While the world continues to search for an HIV vaccine and cure, AIDS remains one of the major global health challenges. And the challenge is no greater than in Sub-Saharan Africa, which according to the World Health Organization (WHO) is the worlds most affected region, home to 25.6 million people living with HIV in 2015. The region also accounts for 66 percent of the global total of new HIV infections.

These figures provided much food for thought at the 21st International AIDS Conference (AIDS 2016) that took place in Durban, South Africa in July. The city was hosting the biennial AIDS conference organized by the International AIDS Society, the worlds leading independent association of HIV professionals, for the second time.

UNAIDS says South Africa now has the biggest HIV program in the world. It needs it, as the country has the most people living with HIV worldwide - 6.5 million people. In cooperation with the UNAIDS Fast-Track approach to ending the AIDS epidemic by 2030 around the world, South Africa is pushing ahead aggressively with its treatment and prevention campaigns with promising results. In 2014, 340,000 people were infected with HIV, down from 600,000 in 2000.

South Africas Deputy President Cyril Ramaphosa says the country has invested heavily in its AIDS response in the last six years and he was excited to have the opportunity to show these encouraging results at both the high-level UN meeting on ending AIDS in New York in June and AIDS 2016.

One of the more effective measures now used to prevent HIV in Sub-Saharan Africa is voluntary medical male circumcision. According to the WHO, more than 10 million men and adolescent boys had been circumcised by the end of last year, a milestone they believe shows how communities, countries and global health agencies can cooperate. The WHO says medical trials revealed circumcision lowered the risk of being infected with HIV by about 60 percent. Last year UNAIDS called for 27 million new medical male circumcisions over the next five years as a core component of the Fast-Track approach of reducing new HIV infections in the region to fewer than 500,000 by 2020.

The WHO says expanding antiretroviral treatment to all people living with HIV and increasing prevention choices can help avert 21 million AIDS-related deaths and 28 million new infections globally by 2030. While there is no silver bullet to stamp out the virus, prevention is always better than cure, and sex education, particularly for adolescents, has to be a priority. At their 16th General Assembly in Addis Ababa in January, the Organization of African First Ladies Against HIV/AIDS reported that AIDS-related deaths in Africa had declined in all age groups except among adolescents (aged 10-19).

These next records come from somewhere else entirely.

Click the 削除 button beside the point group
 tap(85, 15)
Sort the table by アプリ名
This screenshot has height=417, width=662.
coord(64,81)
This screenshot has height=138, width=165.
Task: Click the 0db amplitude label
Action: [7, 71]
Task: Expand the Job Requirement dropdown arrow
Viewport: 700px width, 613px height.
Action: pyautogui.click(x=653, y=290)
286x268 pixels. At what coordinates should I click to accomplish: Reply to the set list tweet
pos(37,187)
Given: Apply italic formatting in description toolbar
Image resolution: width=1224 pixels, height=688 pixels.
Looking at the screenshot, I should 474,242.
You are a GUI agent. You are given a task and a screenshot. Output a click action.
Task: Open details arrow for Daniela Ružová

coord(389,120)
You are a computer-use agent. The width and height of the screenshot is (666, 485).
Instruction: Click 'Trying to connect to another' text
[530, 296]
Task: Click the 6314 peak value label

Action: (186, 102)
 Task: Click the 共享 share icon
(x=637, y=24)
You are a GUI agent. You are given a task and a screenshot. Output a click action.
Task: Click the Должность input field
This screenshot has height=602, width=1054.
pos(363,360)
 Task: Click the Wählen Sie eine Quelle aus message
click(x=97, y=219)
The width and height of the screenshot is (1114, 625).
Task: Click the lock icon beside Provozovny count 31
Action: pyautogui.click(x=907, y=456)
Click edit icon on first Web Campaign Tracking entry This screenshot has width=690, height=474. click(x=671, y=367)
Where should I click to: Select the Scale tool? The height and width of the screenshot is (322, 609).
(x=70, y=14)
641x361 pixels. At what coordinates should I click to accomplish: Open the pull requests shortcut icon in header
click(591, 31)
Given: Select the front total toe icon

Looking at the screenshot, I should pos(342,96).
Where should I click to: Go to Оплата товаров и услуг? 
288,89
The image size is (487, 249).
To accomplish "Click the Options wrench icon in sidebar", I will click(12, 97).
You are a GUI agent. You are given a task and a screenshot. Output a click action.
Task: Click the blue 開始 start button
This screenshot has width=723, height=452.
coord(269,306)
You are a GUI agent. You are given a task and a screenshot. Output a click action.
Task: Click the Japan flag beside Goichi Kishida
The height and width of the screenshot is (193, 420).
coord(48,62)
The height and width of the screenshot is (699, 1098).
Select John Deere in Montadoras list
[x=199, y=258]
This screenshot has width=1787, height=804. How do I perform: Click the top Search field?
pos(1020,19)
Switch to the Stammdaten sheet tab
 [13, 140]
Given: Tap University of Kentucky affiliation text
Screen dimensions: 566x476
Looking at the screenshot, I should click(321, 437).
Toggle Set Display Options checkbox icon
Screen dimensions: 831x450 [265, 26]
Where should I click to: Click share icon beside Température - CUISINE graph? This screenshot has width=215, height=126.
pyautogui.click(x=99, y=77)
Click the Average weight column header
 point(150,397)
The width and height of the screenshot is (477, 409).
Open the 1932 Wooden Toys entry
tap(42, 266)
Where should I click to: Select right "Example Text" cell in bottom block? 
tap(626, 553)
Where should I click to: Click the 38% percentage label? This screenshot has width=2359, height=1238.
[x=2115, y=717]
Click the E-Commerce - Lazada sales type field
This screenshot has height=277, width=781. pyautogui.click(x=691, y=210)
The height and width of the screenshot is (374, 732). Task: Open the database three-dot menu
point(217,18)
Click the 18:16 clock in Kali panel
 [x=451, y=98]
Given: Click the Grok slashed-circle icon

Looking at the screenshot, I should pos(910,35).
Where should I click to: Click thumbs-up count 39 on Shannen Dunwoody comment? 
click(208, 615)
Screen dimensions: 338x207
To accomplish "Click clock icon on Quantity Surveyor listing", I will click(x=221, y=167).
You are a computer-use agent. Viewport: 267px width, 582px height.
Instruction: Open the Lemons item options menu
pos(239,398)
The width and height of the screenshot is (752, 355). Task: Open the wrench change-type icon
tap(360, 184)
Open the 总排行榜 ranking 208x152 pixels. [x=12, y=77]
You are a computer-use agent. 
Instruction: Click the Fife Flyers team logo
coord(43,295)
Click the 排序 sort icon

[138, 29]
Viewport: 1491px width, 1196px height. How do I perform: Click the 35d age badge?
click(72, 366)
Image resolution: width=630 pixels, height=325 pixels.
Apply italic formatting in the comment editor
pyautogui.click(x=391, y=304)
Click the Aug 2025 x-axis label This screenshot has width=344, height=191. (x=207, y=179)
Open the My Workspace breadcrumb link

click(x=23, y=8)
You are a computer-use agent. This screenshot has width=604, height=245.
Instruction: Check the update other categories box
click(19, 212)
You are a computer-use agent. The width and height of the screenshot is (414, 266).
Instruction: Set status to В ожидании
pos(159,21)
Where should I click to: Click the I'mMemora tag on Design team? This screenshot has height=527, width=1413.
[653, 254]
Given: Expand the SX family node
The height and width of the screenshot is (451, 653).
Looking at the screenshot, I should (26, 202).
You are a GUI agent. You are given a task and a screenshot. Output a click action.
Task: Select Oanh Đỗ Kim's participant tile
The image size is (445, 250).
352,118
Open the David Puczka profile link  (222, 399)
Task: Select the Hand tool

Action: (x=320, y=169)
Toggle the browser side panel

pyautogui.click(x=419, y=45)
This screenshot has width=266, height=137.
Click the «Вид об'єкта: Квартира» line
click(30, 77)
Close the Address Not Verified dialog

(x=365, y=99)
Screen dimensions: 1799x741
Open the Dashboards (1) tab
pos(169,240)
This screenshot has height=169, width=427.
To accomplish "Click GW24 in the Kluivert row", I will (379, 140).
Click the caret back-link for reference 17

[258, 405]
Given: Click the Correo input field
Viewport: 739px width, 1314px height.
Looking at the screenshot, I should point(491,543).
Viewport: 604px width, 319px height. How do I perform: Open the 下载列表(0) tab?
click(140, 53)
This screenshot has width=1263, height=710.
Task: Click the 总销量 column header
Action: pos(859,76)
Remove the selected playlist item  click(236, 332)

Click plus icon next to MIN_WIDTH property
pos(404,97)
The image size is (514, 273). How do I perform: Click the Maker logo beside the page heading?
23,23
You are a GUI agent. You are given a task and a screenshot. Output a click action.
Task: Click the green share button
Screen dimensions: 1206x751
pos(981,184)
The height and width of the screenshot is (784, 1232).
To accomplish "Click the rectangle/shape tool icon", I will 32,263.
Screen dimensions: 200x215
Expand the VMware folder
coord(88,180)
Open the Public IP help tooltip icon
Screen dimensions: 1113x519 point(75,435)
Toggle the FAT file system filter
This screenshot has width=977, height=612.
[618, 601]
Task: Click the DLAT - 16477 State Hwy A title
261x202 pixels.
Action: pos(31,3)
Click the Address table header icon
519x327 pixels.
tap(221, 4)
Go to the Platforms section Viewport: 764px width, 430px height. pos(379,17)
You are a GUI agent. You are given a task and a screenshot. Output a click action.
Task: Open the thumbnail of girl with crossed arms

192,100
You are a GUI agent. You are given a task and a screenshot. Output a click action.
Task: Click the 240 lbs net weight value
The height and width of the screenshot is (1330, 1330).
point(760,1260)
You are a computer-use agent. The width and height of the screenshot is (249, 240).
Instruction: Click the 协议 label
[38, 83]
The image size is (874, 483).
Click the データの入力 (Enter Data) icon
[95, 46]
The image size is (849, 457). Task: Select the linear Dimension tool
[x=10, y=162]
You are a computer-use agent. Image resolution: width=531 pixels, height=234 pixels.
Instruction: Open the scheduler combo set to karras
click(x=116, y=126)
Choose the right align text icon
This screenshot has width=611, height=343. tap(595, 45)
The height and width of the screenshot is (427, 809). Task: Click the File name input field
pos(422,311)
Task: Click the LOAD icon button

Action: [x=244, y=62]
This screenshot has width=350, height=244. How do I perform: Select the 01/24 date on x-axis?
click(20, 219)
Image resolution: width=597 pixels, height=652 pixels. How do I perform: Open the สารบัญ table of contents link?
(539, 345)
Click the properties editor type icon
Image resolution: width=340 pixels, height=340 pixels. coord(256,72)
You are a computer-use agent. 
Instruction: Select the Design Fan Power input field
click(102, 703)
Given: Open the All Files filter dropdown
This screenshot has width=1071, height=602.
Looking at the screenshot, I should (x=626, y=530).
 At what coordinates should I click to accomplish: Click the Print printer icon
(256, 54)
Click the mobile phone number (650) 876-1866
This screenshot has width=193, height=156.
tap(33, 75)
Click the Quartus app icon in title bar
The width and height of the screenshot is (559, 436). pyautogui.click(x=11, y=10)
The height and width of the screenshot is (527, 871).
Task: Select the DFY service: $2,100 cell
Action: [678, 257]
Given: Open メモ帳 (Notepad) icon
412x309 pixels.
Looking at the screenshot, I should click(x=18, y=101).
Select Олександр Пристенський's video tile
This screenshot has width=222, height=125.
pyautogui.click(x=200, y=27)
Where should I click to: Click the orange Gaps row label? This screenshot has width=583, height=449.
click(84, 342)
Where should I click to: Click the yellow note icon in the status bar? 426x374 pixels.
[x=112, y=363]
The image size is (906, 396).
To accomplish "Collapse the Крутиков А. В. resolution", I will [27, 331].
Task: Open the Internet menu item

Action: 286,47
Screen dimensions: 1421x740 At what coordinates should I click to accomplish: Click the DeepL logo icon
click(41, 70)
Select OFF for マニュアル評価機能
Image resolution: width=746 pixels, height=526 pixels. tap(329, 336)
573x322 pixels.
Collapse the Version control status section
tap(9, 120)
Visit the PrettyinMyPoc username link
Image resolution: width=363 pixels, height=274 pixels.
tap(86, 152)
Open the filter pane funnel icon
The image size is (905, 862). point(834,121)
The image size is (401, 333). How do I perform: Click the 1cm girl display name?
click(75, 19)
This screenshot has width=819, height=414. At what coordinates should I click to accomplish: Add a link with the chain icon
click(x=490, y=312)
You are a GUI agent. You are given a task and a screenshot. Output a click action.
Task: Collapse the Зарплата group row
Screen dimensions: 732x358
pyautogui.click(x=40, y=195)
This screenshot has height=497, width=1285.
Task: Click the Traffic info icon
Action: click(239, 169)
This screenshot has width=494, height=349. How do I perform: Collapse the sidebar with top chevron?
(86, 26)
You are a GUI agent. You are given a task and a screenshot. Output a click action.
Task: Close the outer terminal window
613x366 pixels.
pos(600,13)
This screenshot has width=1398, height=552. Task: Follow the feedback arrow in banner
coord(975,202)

Social stigma and discrimination around sexual activities, sexual orientation and drug use coupled with religious, political and cultural sensitivities, present major hurdles for sex education and need to be continually addressed with increased levels of tolerance. Nelson Mandela summed it up best when he famously said, “AIDS is no longer just a disease, it is a human rights issue.”

HIV/AIDS prevention programs cannot be effectively rolled out while criminalization of and discrimination against those affected exists. The approach to HIV/AIDS requires a permanent transformation from crisis management to a more sustained, targeted, humanistic response if it is to have any form of sustained success.